__TO BE DONE__.
Copy out every line of the records below word for word, leaving out the pictures.

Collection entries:
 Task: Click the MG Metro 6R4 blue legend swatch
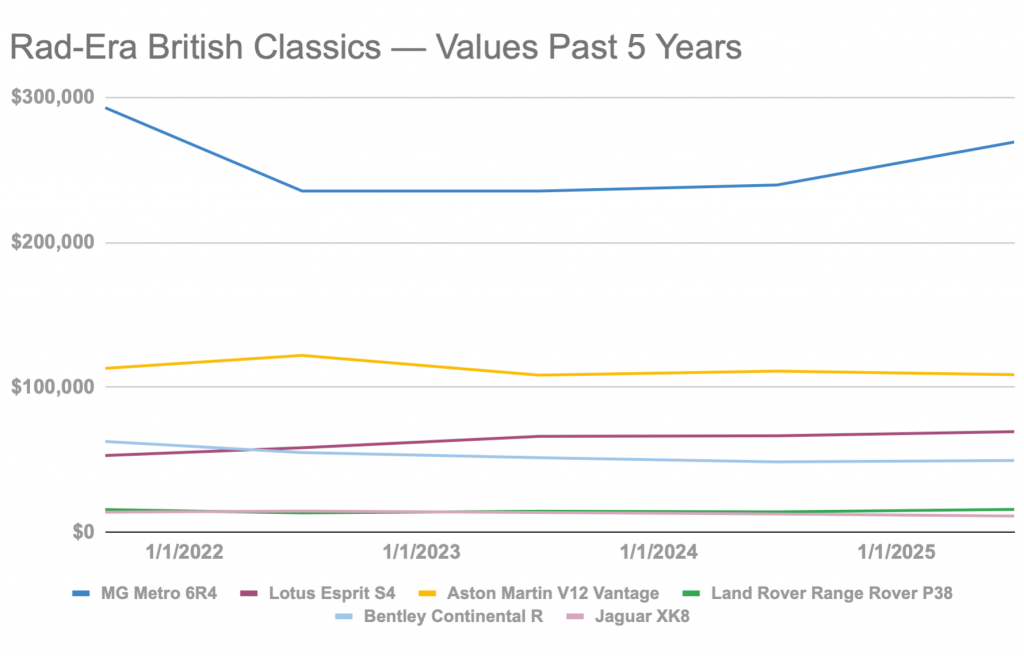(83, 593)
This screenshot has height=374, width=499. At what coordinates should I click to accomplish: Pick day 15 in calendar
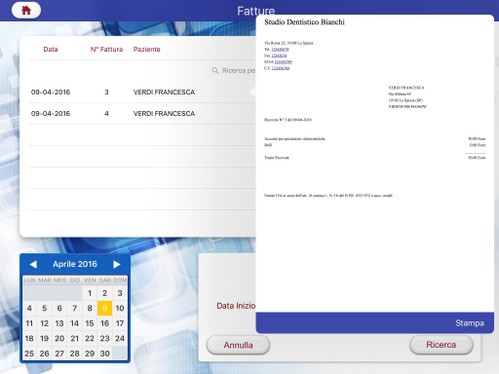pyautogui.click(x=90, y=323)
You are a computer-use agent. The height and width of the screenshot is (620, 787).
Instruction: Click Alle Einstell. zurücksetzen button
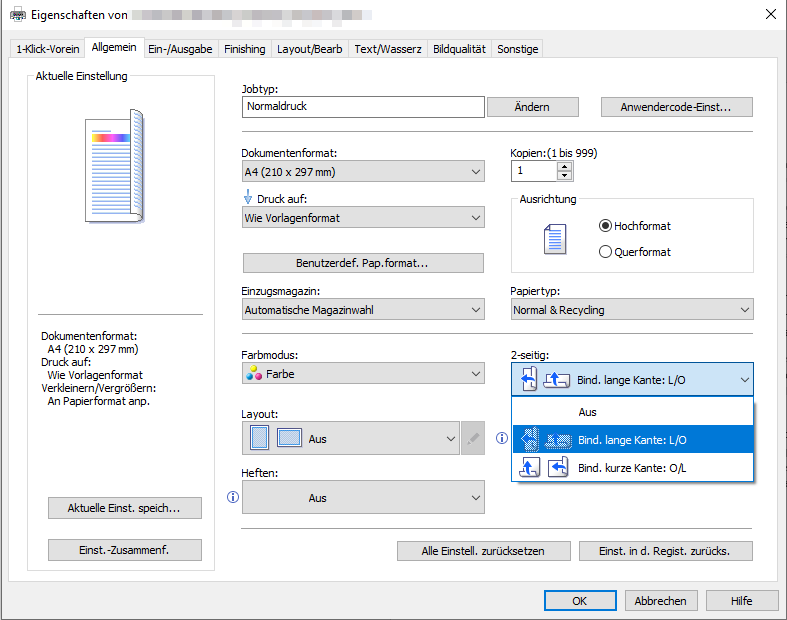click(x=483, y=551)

__EXERCISE OUTPUT__.
 Task: Click the MG Metro 6R4 blue legend swatch
(83, 593)
This screenshot has height=374, width=499. At what coordinates should I click to accomplish: Pick day 15 in calendar
pyautogui.click(x=90, y=323)
You are a computer-use agent. The height and width of the screenshot is (620, 787).
Instruction: Click Alle Einstell. zurücksetzen button
click(x=483, y=551)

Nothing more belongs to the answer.